Mass-rock, Rockstown, Co. Limerick
Co. Limerick |
Holy Sites & Wells
Some historical sites are distinguished by what can no longer be seen.
In the gently undulating pasture outside Rockstown in County Limerick, there is a place where nothing remains above ground, yet the land itself carries a name that speaks to a particular kind of religious defiance. The field was once the location of a mass rock, a flat or otherwise suitable stone at which Catholic priests celebrated the Mass in secret during the Penal Law era, when Catholic worship was suppressed under legislation that made such gatherings illegal and potentially dangerous for priest and congregation alike.
The site appears on the 1928 Ordnance Survey six-inch map under the Irish name Carriganaffrin, which translates directly as "mass rock," confirming that the location was still recognised and named within living memory of that survey. That cartographic record is now one of the only pieces of evidence that anything significant ever stood here. Denis Power, who compiled the record in 2013, noted that there is no visible trace of the monument remaining at the site. Whether the stone was removed, buried, or simply worn away over time is not recorded.

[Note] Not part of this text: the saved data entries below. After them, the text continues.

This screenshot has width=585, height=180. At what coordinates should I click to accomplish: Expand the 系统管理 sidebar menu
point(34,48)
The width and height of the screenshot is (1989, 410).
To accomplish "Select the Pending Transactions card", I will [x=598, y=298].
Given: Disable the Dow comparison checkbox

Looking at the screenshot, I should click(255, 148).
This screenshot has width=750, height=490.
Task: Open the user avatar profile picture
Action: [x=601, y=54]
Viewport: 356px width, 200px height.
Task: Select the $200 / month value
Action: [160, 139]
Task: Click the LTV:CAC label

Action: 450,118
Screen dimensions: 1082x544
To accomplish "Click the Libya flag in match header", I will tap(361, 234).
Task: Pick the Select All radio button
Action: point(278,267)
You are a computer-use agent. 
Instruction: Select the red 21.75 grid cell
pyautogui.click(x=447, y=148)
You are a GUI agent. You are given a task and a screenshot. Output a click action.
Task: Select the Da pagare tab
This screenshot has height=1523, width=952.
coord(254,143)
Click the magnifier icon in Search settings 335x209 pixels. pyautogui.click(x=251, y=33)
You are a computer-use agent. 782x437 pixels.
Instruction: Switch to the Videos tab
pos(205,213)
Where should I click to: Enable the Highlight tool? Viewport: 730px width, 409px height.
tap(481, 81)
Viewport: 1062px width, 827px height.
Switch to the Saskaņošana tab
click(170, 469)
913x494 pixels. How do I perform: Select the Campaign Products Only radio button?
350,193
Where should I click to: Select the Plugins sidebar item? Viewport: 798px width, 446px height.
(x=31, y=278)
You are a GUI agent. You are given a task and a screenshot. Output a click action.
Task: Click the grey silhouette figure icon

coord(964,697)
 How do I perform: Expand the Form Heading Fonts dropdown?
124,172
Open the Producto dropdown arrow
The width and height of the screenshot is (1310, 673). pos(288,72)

For anyone making their way to Rockstown to find it, the experience is an unusual one: you are essentially visiting an absence. The surroundings are open pasture with views in most directions, which is itself characteristic of mass rock locations generally, where a wide sightline allowed a lookout to give warning of approaching authorities. There is nothing to mark the spot on the ground, and access to working farmland in this part of Limerick requires the usual consideration for private land. The value of coming here, if you do, lies less in what you will observe and more in the act of locating a place that the landscape once quietly kept secret, and that a mapmaker, at least, thought worth remembering.